Depends how you configured slotsfree.   The node may have 64 slots but
is possible the queue instance only
has 2.  If there are only 8 slotsfree available in total and you
request 2 slots of the PE and 4 slotsfree per slot
then your job should start any more of either and you will exceed the
slotsfree amount.


Calling a consumable slotsfree is not a great idea IMHO it makes for
confusion with the built in slots complex.
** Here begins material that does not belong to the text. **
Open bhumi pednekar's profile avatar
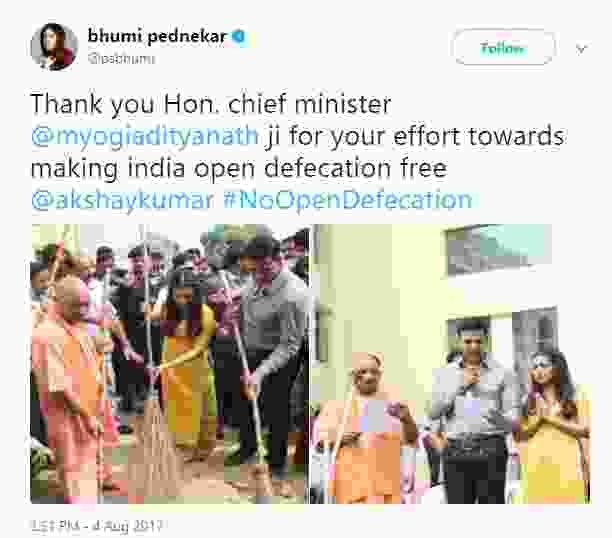Viewport: 612px width, 538px height. click(54, 47)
I think to get any further we need a bit more info
qconf -sq test
qconf -se node045
qconf -se node046
qconf -se node047

Full output of qalter -w v and qstat -j run on a job that won't start

>
> Thanks for your help.
>
> Regards
> Arturo
>
>
> El 15/05/12 14:33, William Hay escribió:
>> On 15 May 2012 13:05, Arturo<[email protected]>  wrote:
>>> Hi,
>>>
>>> I have a very strange behaviour when I try to use a parallel environment
>>> with hard_queue_list option.
>>>
>>> In my script I have a parallel configuration:
>>>
>>>      #$ -pe openmpi 4
>>>
>>> and if submit the script in the following way it works and runs in node
>>> test@node045
>>>
>>>      qsub script.sh
>>>
>>> But If I submit the script using the hard_queue_list it doesn't run:
>>>
>>>      qsub -q test script.sh
>>>
>>> With this error:
>>>
>>>      cannot run in PE "openmpi" because it only offers 2 slots
>>>
>>> Obviously, the node is always empty. What may be wrong?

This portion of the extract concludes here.